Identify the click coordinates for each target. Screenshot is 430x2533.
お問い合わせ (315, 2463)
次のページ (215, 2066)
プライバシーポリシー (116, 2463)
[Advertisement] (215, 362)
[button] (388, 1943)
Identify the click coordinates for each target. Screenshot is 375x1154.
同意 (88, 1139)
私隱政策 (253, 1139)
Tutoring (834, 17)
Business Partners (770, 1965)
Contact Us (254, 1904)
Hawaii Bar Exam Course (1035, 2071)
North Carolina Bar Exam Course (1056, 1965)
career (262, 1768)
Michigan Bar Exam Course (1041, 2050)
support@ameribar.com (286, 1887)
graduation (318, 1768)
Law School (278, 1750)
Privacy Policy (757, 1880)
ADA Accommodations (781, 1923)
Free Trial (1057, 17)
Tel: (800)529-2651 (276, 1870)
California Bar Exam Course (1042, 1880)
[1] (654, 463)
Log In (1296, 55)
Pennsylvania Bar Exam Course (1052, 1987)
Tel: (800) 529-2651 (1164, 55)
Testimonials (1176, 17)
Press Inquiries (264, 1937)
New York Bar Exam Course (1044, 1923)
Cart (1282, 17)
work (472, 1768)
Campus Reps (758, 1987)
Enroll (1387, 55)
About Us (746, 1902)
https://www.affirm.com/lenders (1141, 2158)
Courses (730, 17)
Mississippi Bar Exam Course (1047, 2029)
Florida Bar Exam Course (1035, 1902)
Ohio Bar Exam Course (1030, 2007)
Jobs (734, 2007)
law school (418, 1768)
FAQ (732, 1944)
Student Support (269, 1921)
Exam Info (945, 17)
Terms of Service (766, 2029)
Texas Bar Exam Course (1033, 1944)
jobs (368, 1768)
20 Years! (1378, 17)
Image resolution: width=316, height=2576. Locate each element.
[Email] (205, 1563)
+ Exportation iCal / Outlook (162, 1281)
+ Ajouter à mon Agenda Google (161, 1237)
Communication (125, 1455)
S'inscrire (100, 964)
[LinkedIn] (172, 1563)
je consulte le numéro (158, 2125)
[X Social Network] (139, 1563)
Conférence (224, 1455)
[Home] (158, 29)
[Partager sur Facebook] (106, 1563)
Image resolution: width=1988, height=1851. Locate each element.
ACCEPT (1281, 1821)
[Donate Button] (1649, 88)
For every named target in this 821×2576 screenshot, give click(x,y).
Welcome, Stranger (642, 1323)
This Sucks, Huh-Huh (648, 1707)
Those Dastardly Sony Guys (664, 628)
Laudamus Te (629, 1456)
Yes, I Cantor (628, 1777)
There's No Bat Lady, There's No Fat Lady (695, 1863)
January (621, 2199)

> [EXERCISE OBJECTIVE] To answer, count the lines of the material that contain "width" and give only that number.

> [SOLUTION] 2